Gads Hill Center is a non-profit youth education and family resource center on Chicago's South Side, United States, established in 1898. With its headquarters in Chicago, Gads Hill Center serves families in the Chicago neighborhoods of Lower West Side (Pilsen), North Lawndale and South Lawndale (Little Village) with programming that provides learning support and educational enrichment, early childhood development, and out-of-school care for children.

History
In the spring of 1898, Gads Hill Social Settlement opened its doors in a former saloon in Pilsen near what is now Damen Avenue and 22nd Street. Leila Martin, a founder and the first director, was a recent widow at age 23. She had experienced hardship but also had a vision of a better world. Gads Hill soon became a settlement house dedicated to improving the entire community.

As the 20th century began, Gads Hill's Lower West Side community was mostly populated by immigrants. Then they were Poles, Czechs, Italians, Germans and other ethnic groups. Once in Chicago, they faced lives of hardship and deprivation. Their backbreaking labor in factories, stockyards, and construction sites fueled the city's growth, its grand buildings and successful companies. But they came home to dark, crowded tenements. Their children went without food, without education, spending many hours in the gritty streets.

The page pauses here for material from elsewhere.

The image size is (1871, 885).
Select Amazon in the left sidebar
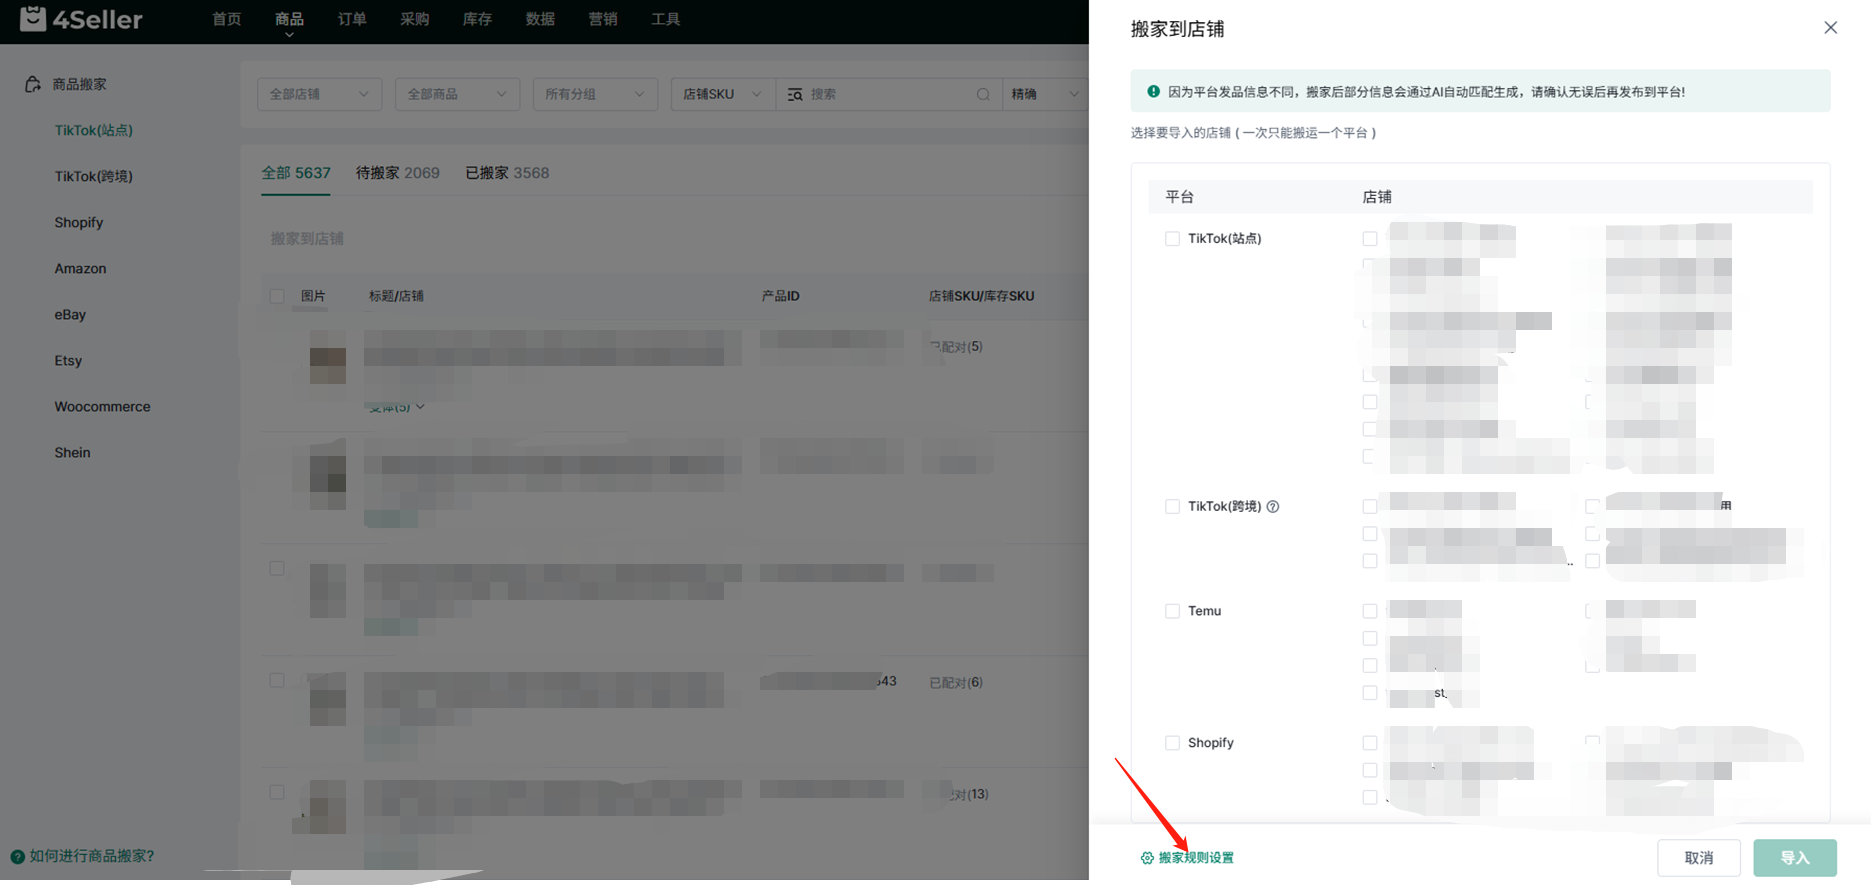click(80, 269)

Gads Hill offered a place where families could be safe and unified, children could grow healthy and strong, and parents could build for the future. Soon after opening its doors, Gads Hill offered kindergarten, singing groups, cooking classes, a savings bank with 350 depositors, sewing clubs, and activities for school-age boys and girls.

Over the years, the Lower West Side community continued to evolve as new groups came seeking opportunity. The Lower West Side, particularly the Pilsen neighborhood, is now a center of Latino culture in Chicago. More than 87% of residents are of Latin American origin, predominantly Mexican. As the community changed, Gads Hill Center stood firm in its commitment to serve children and families in greatest need.

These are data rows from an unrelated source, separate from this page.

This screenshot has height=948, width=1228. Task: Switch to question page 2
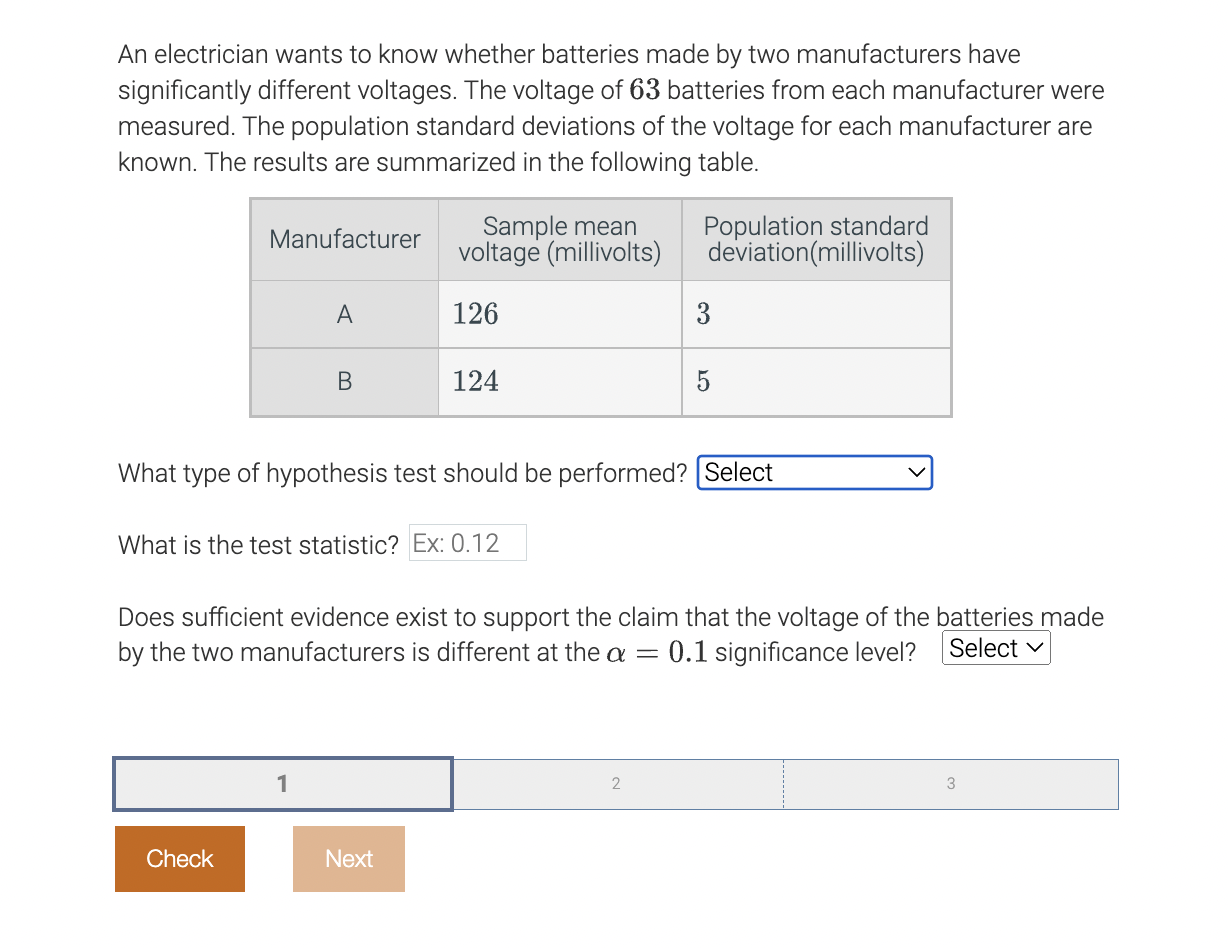616,784
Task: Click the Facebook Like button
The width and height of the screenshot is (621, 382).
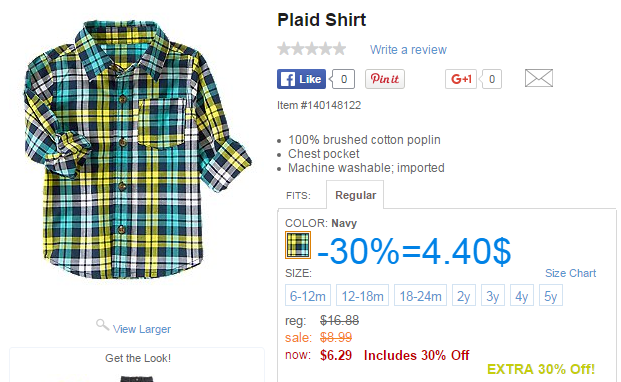Action: click(301, 79)
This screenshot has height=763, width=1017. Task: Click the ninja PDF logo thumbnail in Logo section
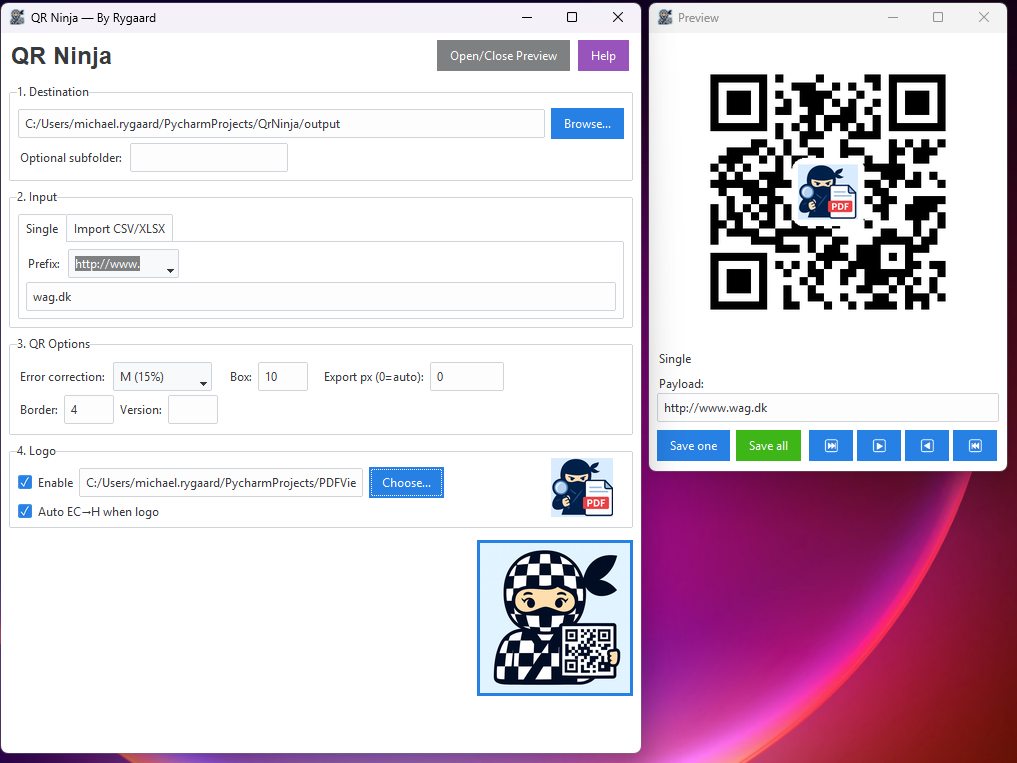[582, 487]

At the turn of the 21st century, Gads Hill Center expanded services to other communities in need. In 2002, the Gads Hill Child Care Center opened its doors to serve the families of Chicago's North Lawndale neighborhood.

Programs
More than 50 percent of the adults in the neighborhoods served by Gads Hill Center have not completed high school; a third of local school students drop out; and students are failing to meet state achievement test standards. Gads Hill Center is dedicated to the issue of educational support and enrichment.

Children's services
In 2002, Gads Hill Center opened the Child Development Center. It is situated in North Lawndale at the Center for Families and Neighbors of the Sinai Community Institute. The center provides pre-kindergarten services, Head Start, and child care services for 3-to 5-year-olds. Also at the Child Development Center is Club Learn, Gads Hill Center's after-school educational program for children in kindergarten through eighth grade. They provide family support service for participants and support parents in their role as their children's first teacher.

Teen Connection
Beginning in 2002, Teen Connection was created in order to fill the need for educational services for the Lower West Side and South Lawndale communities. With a primarily Latino population, most are Mexican immigrants, living in low-income households. With a high school dropout rate of 32%, the lack of academic is a serious matter. Gads Hill Center has placed 100% of its teen graduates into colleges with financial aid packets.

Incorporating 13 components into its year-long after-school program, Teen Connection provides support that extends from middle school through to the college years.

The program offers community leadership, mentorship, academic achievement, social enrichment, and college admission activities to approximately 60 low-to-average academic achieving 7th-12th grade students each year (ages 13–18).

Club Learn
Club Learn is a child development program. They serve at-risk six- to twelve-year-olds by providing services that guide them away from gangs, delinquency, and drugs.

Club Learn provides computer labs and computer instruction. Typically, kids involved in Club Learn don't have computers at home.

New Horizons
New Horizons is a mentoring program aimed to provide role models to middle school students in the Pilsen community. Pilsen ranks second among Chicago's neighborhoods for the percentage of adults (56%) without a high school degree, and nearly one of out of three students in Pilsen drops out of high school. Also, gang presence in the area exposes students to violence.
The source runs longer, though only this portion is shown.